Customer Type Commissioning
Customer type commissioning provides different rates for different customer types. The most common split is new vs. existing customers, where new customer orders receive higher commission. This again, can help encourage purchases on cashback sites where the customer receives the payment. And can also encourage voucher sites to push more new customer offers which can lead to an increase in customer databases for retailers.
Pros:
Increase in overall long term revenue: for business who have high lifetime value customers, it can increase new customer numbers, which can in turn increase overall revenue in the long run.
Cons:
Tricky to implement: It can be hard for some publishers to push certain customers through their site and can cause disgruntlement with the programme and what is being rewarded.

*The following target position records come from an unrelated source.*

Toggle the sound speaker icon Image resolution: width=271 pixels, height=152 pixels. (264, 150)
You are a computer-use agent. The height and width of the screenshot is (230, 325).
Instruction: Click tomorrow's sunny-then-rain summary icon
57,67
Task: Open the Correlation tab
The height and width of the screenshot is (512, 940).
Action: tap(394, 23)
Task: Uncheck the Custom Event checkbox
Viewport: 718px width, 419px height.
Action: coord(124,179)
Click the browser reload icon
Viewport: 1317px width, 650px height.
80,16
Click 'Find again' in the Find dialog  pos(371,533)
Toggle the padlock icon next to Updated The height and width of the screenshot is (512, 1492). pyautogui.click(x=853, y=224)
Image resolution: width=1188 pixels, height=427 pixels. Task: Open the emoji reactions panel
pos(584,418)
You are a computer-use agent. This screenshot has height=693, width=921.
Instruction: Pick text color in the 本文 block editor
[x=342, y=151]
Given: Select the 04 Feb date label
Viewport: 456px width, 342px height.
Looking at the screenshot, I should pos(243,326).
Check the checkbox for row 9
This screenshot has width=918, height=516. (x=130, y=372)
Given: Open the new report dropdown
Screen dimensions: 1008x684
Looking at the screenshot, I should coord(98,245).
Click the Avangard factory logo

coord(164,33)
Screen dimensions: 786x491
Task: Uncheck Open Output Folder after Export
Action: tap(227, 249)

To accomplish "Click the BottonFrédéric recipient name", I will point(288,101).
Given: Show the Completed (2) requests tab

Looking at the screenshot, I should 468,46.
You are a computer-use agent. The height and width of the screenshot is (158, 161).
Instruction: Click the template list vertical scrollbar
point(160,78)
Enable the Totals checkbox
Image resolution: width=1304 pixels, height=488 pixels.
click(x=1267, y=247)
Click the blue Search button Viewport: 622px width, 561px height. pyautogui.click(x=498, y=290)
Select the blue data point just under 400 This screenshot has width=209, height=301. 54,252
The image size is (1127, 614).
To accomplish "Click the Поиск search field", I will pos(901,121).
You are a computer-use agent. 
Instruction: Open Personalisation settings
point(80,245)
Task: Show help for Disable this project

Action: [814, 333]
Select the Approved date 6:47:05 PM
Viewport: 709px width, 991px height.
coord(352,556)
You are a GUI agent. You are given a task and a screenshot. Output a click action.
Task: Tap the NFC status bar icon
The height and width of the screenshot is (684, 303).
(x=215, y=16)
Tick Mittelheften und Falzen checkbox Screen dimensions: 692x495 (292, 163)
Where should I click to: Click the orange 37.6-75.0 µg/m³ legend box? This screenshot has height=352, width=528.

Performance-Based Bonuses and Incentives
In addition to a standard commission structure, there is also the option to provide performance-based bonuses or incentives. These could include bonuses for reaching certain revenue targets, or rewards for top-performing affiliates in terms of clicks or sales.
Pros:
Increased motivation: Performance bonuses encourage affiliates to go the extra mile. Increasing the likelihood of them promoting your products more aggressively and pushing outside of booked exposure.
Flexibility: You can tailor incentives to suit specific business goals, such as promoting new products, targeting a particular geographic region, or hitting quarterly sales targets.
Creates excitement: Bonuses and incentives can create a sense of excitement around your affiliate program. Fostering a sense of healthy competition among affiliates.
Cons:
Costly: Depending on the size of the bonuses and how often they are paid out. Performance incentives can be costly for your business if not properly managed.
Best for:
Businesses that want to drive specific behaviours, such as launching new products or hitting certain programme targets.
Companies that want to keep affiliates engaged with additional rewards on top of regular commissions.
Choosing the Best Commission Structure
The “best” commission structure for your affiliate program depends on several factors, such as business goals, industry and desired affiliate and customer type. Deciding on your commission structure should be an element of your programme that is carefully considered in order to yield the best results, remain profitable and keep affiliates engaged.